→ **Task to carry out**:
How many lines of the data contain the string "computer"? Write the number and nothing more.

[[ Records for processing, beginning ]]

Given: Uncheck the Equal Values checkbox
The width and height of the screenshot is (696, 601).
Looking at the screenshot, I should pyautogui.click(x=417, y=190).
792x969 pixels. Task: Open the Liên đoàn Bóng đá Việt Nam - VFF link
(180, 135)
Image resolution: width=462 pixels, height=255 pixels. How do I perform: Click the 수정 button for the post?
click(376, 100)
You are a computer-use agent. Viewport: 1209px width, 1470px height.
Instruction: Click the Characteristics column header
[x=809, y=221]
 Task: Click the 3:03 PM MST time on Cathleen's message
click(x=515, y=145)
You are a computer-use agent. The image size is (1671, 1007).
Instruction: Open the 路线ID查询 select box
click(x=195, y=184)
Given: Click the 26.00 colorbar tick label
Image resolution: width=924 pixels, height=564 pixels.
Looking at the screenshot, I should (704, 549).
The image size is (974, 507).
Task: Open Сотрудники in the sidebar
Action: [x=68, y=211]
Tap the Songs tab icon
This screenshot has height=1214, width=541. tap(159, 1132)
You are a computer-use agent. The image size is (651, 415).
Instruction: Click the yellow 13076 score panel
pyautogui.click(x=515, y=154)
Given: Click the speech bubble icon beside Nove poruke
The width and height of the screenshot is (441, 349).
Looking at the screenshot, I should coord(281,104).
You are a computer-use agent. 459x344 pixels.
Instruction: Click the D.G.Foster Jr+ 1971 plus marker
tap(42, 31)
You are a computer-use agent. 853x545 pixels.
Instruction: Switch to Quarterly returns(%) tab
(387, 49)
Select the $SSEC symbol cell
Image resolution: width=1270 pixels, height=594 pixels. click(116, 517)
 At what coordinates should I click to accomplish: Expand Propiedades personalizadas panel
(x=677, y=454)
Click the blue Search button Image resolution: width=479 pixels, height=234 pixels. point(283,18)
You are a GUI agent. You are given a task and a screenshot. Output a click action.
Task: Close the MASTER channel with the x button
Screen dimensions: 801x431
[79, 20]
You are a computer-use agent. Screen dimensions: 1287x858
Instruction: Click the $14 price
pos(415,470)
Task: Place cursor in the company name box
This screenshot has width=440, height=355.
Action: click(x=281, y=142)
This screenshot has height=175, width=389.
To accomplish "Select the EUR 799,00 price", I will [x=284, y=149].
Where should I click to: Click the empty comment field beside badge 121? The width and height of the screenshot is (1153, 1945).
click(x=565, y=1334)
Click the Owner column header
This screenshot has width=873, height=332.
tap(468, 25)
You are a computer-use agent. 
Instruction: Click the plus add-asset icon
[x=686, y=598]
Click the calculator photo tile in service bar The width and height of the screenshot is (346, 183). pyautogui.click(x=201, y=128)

[[ Records for processing, end ]]

→ **Written response**:
7